Distributed GraphLab: A Framework for Machine Learning in the Cloud
Yucheng Low
and
Joseph Gonzalez
and
Aapo Kyrola
and
Danny Bickson
and
Carlos Guestrin
and
Joseph M. Hellerstein
arXiv e-Print archive - 2012 via Local arXiv
Keywords:
cs.DB, cs.LG
First published: 2012/04/26 (12 years ago) Abstract: While high-level data parallel frameworks, like MapReduce, simplify the
design and implementation of large-scale data processing systems, they do not
naturally or efficiently support many important data mining and machine
learning algorithms and can lead to inefficient learning systems. To help fill
this critical void, we introduced the GraphLab abstraction which naturally
expresses asynchronous, dynamic, graph-parallel computation while ensuring data
consistency and achieving a high degree of parallel performance in the
shared-memory setting. In this paper, we extend the GraphLab framework to the
substantially more challenging distributed setting while preserving strong data
consistency guarantees. We develop graph based extensions to pipelined locking
and data versioning to reduce network congestion and mitigate the effect of
network latency.
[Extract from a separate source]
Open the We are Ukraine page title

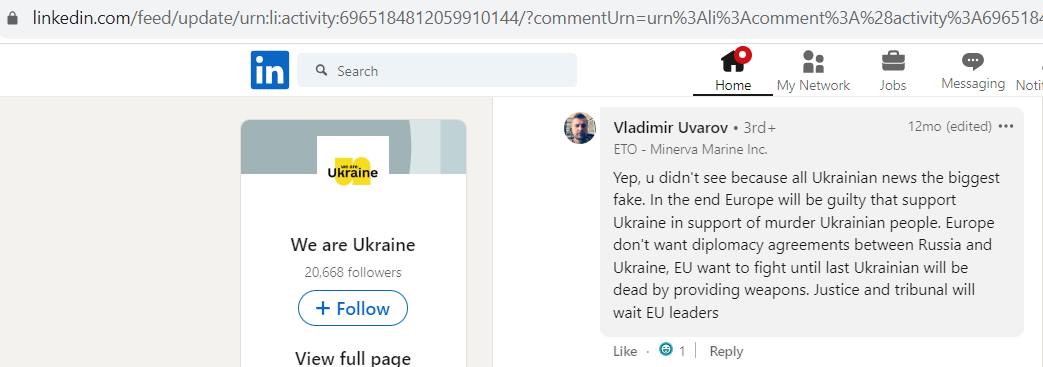coord(353,245)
We also introduce fault tolerance to the GraphLab abstraction
using the classic Chandy-Lamport snapshot algorithm and demonstrate how it can
be easily implemented by exploiting the GraphLab abstraction itself. Finally,
we evaluate our distributed implementation of the GraphLab abstraction on a
large Amazon EC2 deployment and show 1-2 orders of magnitude performance gains
over Hadoop-based implementations.